Artist News

Delays’ Greg Gilbert dies

By | Published on Friday 1 October 2021

Delays

Delays frontman Greg Gilbert has died, five years after being diagnosed with bowel cancer. He was 44.

In a statement posted on Twitter, Gilbert’s brother and bandmate Aaron said last night: “I have no idea how to do this right now, but this afternoon at 2:22 we walked my brother back home to somewhere out there in the ether. Greg died surrounded in the endless love that us and all of you have given him on this journey, and we will never be able to fully express how much it meant to him (and all of us) to have you by our side lifting us up like a winged army. Your messages, your encouragement and your compassion have been our oxygen for the last five years”.

“He was my brother and my best friend, and we did everything together, and it was the greatest honour to be with him as he took one last gentle breath before leaving us”, he continued. “I could have sworn we were limitless… But now that ‘is’ has become ‘was’, I need to be mindful that there is still so much majesty out there in the universe, and so much to be thankful for despite the tidal wave of sadness washing over me right now”.

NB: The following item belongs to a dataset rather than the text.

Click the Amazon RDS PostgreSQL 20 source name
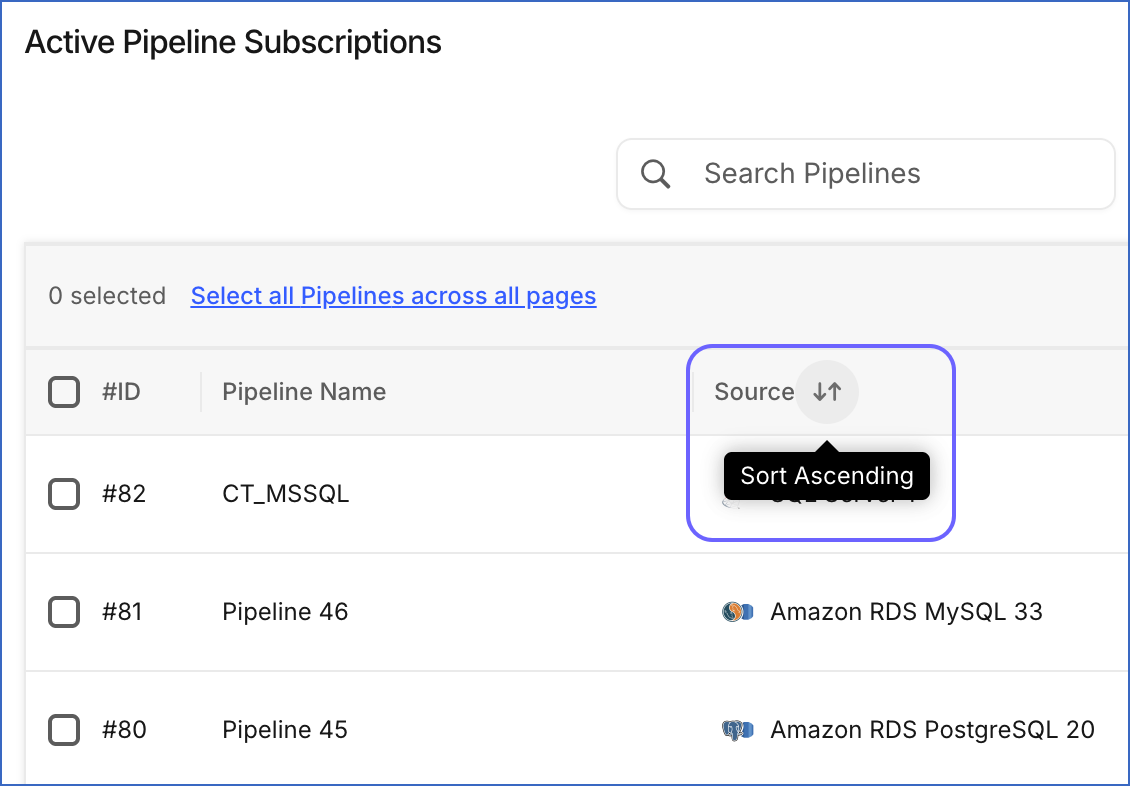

“He is, and always will be, in our melodies, and in all the breaths in between, he’s is in every brush stroke and every piece of art that his mind gave light to”, he went on. “These are the crutches I’ll try my best to lean on when it all feels too heavy”

“Death gives birth to a legacy, and it was his wish that he carried on living through your speakers from horizon to horizon, and through the technicolour delights he’s left for us to swim in. I’ll be singing with him in every blink and every gap and through every teardrop, and I’d love you to do the same, because his life was a chorus and the half life of music is infinite”.

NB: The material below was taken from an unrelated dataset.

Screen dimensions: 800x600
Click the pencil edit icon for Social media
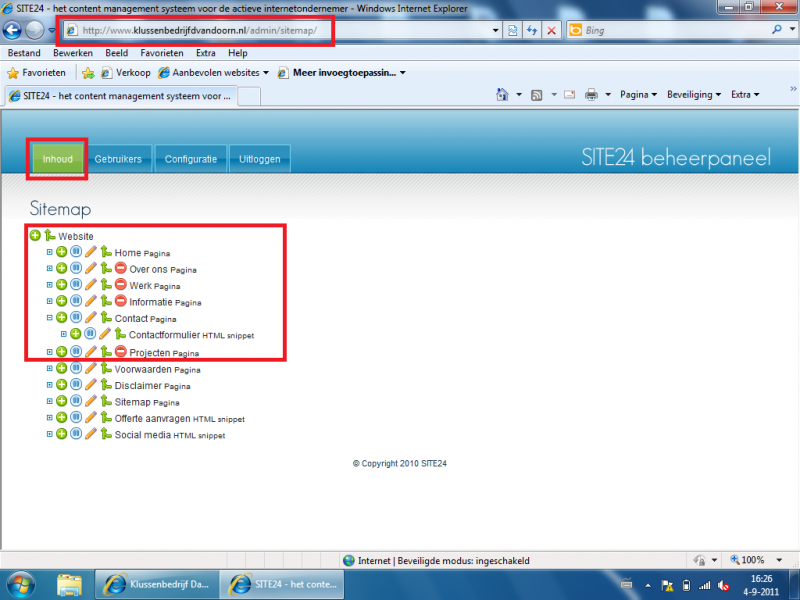(x=91, y=434)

Originally named Corky – and then Indoru – Delays found fame in 2004 with the release of their debut album ‘Faded Seaside Glamour’. They went on to release three more albums – the most recent in 2010. Although they started work on a fifth, it was never completed.

Following his diagnosis, Gilbert began to document his illness in art and poetry. As the cancer reached an advanced stage in 2017, a fundraising campaign was launched, successfully raising more than £200,000 so he could receive treatments not available on the NHS.

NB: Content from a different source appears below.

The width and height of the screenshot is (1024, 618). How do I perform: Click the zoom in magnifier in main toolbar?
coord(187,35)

In August this year, Gilbert wrote on Twitter: “This isn’t a post I ever thought I’d write but it seems necessary. I have, unfortunately, been taken off of treatment and am now being treated for pain relief at Countess Mountbatten Hospice. The pains are mostly under control and the nurses here are nothing less than angels”.

“I’m now in an uncertain future where I don’t know how long I have and what the days will look like”, he went on. “I’m trying to get home for a couple of hours a day to see the kids, energy willing, and hope I can still find the time to create. I’m impossibly lucky to have the family and friends I have, as well as all the considerate souls out in cyberspace who regularly beam me their good vibes. I still believe in magic, the power of a good gesture and laughter. I want to fill the days ahead with all of these and so much more”.

Gilbert is survived by his wife, Stacey, and their children Dali and Bay.